I used your suggestion for condition, which makes the result in the desired format, and works perfectly My collection is little bit more complex and I will have big number of documents. Are these conditions in the query will make performance issues?
@PoisoneR Was there something wrong with the answer here? There are a few approaches shown but there is nothing to "dynamically" rename these fields with the exception of the mapReduce method which is not exactly the same due to how that works at this time. But the ways shown are the present ways to do this or at least get close to the result. So it is not as if another answer exists, but this question still sits with unaccepted answers. Why? Performance is relative, but the aggregation framework is faster than mapReduce. Modern MongoDB has options to allow for memory usage.
I was forget to mark answer as accepted. It is working. Just wanted to know how the performance is affected with several $group and $project stages in the pipeline. Thanks.
1

Is this close enough for you?

{ "_id" : "foobar", "types" : [ { "type" : "type3", "total" : 1 }, { "type" : "type2", "total" : 1 }, { "type" : "type1", "total" : 2 } ] }

The types are in an array, but it seems to get you the data you are looking for.

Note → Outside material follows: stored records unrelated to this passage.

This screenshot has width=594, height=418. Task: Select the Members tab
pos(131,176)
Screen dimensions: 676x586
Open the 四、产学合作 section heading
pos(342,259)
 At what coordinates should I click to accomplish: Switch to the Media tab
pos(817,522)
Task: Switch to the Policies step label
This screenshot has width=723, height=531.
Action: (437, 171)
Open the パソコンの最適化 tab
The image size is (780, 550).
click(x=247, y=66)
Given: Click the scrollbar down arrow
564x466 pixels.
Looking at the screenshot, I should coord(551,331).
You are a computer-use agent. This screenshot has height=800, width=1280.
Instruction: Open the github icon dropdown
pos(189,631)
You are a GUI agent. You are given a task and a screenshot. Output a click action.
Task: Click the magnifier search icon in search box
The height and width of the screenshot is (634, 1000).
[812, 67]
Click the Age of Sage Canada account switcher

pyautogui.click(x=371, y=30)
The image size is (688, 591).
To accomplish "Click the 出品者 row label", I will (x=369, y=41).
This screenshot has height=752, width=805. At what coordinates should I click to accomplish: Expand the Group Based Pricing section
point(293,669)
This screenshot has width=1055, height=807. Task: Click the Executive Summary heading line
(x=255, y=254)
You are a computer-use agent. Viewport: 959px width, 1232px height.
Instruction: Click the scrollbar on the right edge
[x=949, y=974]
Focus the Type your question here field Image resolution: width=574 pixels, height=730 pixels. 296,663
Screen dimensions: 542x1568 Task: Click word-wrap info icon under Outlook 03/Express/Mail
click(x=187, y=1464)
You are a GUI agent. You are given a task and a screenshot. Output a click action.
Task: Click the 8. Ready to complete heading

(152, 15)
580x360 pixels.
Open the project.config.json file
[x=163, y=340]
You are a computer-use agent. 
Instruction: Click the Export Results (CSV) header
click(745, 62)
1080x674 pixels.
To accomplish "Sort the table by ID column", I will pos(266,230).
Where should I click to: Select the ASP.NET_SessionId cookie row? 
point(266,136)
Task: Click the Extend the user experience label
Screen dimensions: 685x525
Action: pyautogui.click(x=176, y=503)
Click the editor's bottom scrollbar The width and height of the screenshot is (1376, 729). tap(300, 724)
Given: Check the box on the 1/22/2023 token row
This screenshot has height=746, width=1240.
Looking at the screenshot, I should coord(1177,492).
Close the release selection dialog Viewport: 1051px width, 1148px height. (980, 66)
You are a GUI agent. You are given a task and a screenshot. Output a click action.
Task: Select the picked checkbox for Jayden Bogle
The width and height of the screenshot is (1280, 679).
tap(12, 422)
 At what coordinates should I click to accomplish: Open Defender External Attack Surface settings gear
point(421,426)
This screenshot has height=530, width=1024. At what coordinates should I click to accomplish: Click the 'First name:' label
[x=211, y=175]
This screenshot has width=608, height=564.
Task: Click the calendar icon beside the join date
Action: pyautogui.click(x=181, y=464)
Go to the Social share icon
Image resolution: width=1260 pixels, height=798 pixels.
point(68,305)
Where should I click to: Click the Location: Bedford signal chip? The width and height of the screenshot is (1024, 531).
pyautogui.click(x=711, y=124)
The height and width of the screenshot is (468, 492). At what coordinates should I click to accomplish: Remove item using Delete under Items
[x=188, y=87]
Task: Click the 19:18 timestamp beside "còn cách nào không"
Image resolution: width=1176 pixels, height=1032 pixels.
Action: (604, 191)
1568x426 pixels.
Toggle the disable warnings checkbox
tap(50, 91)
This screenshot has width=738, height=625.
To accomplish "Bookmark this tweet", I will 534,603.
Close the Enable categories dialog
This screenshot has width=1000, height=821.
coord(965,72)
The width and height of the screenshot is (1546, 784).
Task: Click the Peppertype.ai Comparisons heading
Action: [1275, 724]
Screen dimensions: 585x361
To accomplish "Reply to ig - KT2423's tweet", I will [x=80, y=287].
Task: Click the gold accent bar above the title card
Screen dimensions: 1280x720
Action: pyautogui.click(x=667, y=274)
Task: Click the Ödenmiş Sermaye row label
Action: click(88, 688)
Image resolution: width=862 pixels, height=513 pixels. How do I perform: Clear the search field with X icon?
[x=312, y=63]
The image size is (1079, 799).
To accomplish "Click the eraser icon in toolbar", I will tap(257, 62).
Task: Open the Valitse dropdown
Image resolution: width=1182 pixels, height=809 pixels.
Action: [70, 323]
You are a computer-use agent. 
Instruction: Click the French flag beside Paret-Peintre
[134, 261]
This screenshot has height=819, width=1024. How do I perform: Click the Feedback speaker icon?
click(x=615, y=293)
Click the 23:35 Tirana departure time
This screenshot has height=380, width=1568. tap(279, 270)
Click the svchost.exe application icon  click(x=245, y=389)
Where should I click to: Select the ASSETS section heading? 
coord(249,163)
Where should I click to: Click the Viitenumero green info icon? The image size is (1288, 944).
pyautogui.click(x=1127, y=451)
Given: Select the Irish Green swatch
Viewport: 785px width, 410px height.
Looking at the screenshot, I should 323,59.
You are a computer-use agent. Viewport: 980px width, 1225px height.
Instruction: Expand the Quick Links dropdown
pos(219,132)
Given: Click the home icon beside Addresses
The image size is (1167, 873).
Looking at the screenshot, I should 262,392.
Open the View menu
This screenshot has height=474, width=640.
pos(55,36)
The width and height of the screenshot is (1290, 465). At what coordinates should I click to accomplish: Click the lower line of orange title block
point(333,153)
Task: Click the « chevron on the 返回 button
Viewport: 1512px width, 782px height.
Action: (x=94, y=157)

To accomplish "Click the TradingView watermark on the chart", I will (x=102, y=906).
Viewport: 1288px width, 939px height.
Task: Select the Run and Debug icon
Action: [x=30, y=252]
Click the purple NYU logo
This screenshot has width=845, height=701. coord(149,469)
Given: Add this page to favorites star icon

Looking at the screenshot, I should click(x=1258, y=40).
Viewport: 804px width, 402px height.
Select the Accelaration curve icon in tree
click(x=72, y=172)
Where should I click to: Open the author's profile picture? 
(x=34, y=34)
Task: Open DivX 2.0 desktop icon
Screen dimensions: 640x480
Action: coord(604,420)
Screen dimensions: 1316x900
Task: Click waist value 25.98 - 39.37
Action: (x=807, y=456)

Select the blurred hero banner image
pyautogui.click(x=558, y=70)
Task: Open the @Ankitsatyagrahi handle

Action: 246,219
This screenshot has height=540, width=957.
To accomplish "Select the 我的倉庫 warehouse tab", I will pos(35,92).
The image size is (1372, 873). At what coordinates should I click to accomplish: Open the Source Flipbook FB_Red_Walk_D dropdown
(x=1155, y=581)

Code is:

db.types.aggregate(
    [{$group : {
        _id : "$stat",
        types : {$push : "$type"}
    }},
    {$unwind:"$types"},
    {$group: {
        _id:{stat:"$_id",
        types: {$substr: ["$types", 0, 1]}},
        total:{$sum:1}}},
    {$project: {
        _id:0,
        stat:"$_id.stat",
        type: { $concat: [ "type", "$_id.types" ] },
        total:"$total" }},
    {$group: {
        _id: "$stat",
        types: { $push: { type: "$type", total: "$total" } } }}
   ]
)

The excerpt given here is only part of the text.